▸ LATIHAN SINGKAT A
Menurut resensi buku Upacara Bakar Rambut, penerbit mana yang menerbitkan buku tersebut?
▸ LATIHAN SINGKAT B
Teruskan resensi buku Upacara Bakar Rambut mulai dari titik teks itu berhenti.

___ KUTIPAN TEKS

Rabu, 26 Februari 2014

Meresapi 30 Riwayat Napas



Resensi

(Foto Sampul oleh Ferina Meliasanti)

Meresapi 30 Riwayat Napas


DATA BUKU            : UPACARA BAKAR RAMBUT

PENULIS                   : DIAN HARTATI

PENERBIT                : MEDIUM DAN RUMAH SENI LUNAR

CETAKAN                 : PERTAMA, DESEMBER 2013

TEBAL                       : 98 HALAMAN

ISBN                           : 978-602-8144-20-9

HARGA                      : RP38.000


M
emasuki belantara kata terkadang membuat kita sesat dalam ketakjuban atau kebingungan. Lalu hanyut dialun rasa asing. Sebuah dunia tak dikenal telah kita masuki, tempat belajar mengenal perasaan dan pengalaman orang lain. Dan memasuki wilayah puisi adalah pengalaman turut serta berbagi dengan penyair.
Mengenal Dian Hartati secara pribadi membuat saya subjektif menilai puisinya. Ia pernah berbagi hari, hari-hari sulit dan rungsing sampai hari-hari tenang penuh kedamaian. Begitu pun saya terhadapnya. Yang membedakan di antara kami adalah ketekunannya  berladang kata. Mendedah setiap peristiwa yang terjadi dengan puisi.
Dunia kami yang berbeda terkadang membuat saya iri pada kemampuan dan kemajuannya mengolah alur rasa dan pikir sedemikian subtil. Saya tercengang membaca CV-nya sebagai penyair. Begitu banyak karya yang diterbitkan. Dan jelang usia kepala tiga, sadar atau tidak, ia seakan telah menerapkan prinsip penting dalam hidup: jangan mubazir!

______
___ ENTRI HASIL EKSTRAKSI

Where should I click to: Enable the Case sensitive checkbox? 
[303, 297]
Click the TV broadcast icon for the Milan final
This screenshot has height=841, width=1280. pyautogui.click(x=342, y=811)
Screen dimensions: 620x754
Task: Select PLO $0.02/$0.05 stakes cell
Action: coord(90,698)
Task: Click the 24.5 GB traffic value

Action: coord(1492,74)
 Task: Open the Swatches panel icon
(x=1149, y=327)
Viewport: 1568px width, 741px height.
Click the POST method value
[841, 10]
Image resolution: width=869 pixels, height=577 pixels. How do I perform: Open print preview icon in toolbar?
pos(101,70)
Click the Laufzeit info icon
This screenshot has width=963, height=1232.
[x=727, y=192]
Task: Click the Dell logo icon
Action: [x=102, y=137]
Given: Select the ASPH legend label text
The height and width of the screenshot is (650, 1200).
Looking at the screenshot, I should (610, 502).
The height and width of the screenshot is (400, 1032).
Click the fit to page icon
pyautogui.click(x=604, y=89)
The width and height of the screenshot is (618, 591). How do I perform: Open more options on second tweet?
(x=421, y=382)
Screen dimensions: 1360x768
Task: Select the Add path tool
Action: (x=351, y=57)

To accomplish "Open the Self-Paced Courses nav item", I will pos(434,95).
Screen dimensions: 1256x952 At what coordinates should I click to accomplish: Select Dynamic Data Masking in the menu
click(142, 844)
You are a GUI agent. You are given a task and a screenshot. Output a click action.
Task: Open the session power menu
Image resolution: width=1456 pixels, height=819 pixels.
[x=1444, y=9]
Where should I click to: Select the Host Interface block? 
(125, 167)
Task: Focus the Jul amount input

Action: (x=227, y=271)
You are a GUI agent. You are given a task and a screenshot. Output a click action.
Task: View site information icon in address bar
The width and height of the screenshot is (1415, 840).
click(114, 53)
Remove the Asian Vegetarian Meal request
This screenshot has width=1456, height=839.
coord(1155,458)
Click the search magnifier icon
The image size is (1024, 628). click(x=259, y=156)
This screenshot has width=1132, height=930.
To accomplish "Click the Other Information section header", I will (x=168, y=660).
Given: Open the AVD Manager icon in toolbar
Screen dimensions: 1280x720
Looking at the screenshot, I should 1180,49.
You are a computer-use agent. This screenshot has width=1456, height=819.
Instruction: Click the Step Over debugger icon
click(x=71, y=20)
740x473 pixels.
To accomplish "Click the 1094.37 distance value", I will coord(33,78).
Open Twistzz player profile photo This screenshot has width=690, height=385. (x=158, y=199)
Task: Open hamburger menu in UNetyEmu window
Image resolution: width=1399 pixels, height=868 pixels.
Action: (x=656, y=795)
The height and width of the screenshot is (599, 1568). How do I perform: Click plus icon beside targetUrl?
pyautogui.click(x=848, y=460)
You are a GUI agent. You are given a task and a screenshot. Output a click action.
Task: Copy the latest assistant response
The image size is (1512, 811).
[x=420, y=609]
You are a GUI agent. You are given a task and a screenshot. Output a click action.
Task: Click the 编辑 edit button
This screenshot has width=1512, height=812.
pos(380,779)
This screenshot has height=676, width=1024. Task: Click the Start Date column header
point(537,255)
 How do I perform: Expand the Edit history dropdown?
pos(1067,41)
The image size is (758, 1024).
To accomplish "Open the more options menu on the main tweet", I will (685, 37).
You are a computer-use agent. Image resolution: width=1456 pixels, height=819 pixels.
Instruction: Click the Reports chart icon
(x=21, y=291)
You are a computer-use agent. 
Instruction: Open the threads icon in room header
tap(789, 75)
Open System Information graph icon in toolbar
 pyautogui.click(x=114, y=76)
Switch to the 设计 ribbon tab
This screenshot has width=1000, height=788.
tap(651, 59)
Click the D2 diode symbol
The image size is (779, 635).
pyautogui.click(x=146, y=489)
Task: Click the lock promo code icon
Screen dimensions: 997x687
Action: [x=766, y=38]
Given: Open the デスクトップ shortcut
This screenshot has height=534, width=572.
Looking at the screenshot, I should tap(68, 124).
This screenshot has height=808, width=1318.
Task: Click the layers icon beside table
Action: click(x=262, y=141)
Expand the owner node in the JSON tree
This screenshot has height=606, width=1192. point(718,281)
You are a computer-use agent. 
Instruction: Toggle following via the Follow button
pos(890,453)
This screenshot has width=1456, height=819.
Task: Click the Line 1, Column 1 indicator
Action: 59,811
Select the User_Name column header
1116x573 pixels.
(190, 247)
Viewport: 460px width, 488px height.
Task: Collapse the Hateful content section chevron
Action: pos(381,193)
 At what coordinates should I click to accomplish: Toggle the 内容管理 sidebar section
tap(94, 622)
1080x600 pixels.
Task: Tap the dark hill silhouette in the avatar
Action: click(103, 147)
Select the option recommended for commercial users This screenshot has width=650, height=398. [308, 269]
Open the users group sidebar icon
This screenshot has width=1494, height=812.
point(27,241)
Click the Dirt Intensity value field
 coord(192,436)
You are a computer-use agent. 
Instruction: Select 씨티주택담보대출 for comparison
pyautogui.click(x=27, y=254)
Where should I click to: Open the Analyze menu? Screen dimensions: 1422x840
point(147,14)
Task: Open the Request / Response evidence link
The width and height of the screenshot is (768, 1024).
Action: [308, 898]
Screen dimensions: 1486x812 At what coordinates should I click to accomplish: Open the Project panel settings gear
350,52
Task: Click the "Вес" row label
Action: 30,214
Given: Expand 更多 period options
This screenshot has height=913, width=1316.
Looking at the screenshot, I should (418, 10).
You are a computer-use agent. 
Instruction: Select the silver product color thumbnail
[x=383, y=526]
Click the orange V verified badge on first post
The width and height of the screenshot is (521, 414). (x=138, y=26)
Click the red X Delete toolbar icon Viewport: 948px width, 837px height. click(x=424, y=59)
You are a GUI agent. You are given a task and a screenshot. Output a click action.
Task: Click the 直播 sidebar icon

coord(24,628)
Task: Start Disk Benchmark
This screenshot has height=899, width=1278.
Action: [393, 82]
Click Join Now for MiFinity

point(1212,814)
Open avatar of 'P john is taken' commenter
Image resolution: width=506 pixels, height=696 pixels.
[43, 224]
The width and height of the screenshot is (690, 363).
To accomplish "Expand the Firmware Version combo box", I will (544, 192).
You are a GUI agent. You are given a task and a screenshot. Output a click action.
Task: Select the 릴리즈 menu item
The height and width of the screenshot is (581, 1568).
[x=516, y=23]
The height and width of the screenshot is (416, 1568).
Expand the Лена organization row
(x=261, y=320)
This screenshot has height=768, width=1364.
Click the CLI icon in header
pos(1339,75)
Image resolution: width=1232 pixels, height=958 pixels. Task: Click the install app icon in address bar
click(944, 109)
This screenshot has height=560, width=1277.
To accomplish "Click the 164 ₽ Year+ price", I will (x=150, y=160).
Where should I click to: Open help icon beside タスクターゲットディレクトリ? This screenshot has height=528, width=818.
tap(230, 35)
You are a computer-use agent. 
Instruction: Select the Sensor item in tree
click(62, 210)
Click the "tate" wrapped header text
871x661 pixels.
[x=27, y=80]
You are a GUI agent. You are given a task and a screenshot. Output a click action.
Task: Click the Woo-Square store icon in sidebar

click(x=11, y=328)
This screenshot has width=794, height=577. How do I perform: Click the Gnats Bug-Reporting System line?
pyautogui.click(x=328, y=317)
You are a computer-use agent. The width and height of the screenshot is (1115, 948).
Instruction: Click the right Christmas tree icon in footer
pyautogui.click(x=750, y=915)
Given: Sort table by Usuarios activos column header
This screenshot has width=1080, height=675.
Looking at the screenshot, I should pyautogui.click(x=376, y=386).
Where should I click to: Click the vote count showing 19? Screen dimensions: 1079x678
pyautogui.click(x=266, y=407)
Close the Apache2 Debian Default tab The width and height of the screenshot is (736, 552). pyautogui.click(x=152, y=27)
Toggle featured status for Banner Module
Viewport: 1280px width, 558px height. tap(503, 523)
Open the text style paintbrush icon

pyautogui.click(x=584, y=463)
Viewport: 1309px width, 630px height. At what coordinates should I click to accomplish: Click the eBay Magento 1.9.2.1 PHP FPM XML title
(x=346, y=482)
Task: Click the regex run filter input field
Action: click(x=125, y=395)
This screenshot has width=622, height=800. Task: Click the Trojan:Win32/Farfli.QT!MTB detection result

______

▸ JAWABAN YANG DIHARAPKAN A
Medium dan Rumah Seni Lunar.

▸ JAWABAN YANG DIHARAPKAN B
Membaca Upacara Bakar Rambut, saya menyesali diri karena tak berbuat banyak untuk melipur lara karib yang berduka. Saya adalah pembaca yang “turut-serta” sekaligus in absentia. Dan sekarang, saya sedang berhadapan dengan autobiografinya. Nuansa muram begitu pekat, sepekat dukacita. Namun saya harap Dian tak berlarat-larat dalam duka semacam itu. Marilah, masih banyak tangan untuk digenggam, atau bahu untuk bersandar; sekadar menguatkan.
Jika Putu Arya Tirtawirya berpendapat bahwa puisi merupakan ungkapan secara implisit, samar dengan makna yang tersirat di mana kata-katanya condong pada makna konotatif. Saya merasa Dian berjiwa bebas dalam menulis puisi. Mengikuti alur yang diteorikan oleh Putu Arya Tirtawirya, namun bisa juga sebaliknya bermain dalam ranah eksplisit sekaligus denotatif. Kentara baginya bahwa puisi adalah bagian dari keseharian, tempat mendedah perasaan, sebagai perempuan yang terkadang dipaksa tegar oleh keadaan.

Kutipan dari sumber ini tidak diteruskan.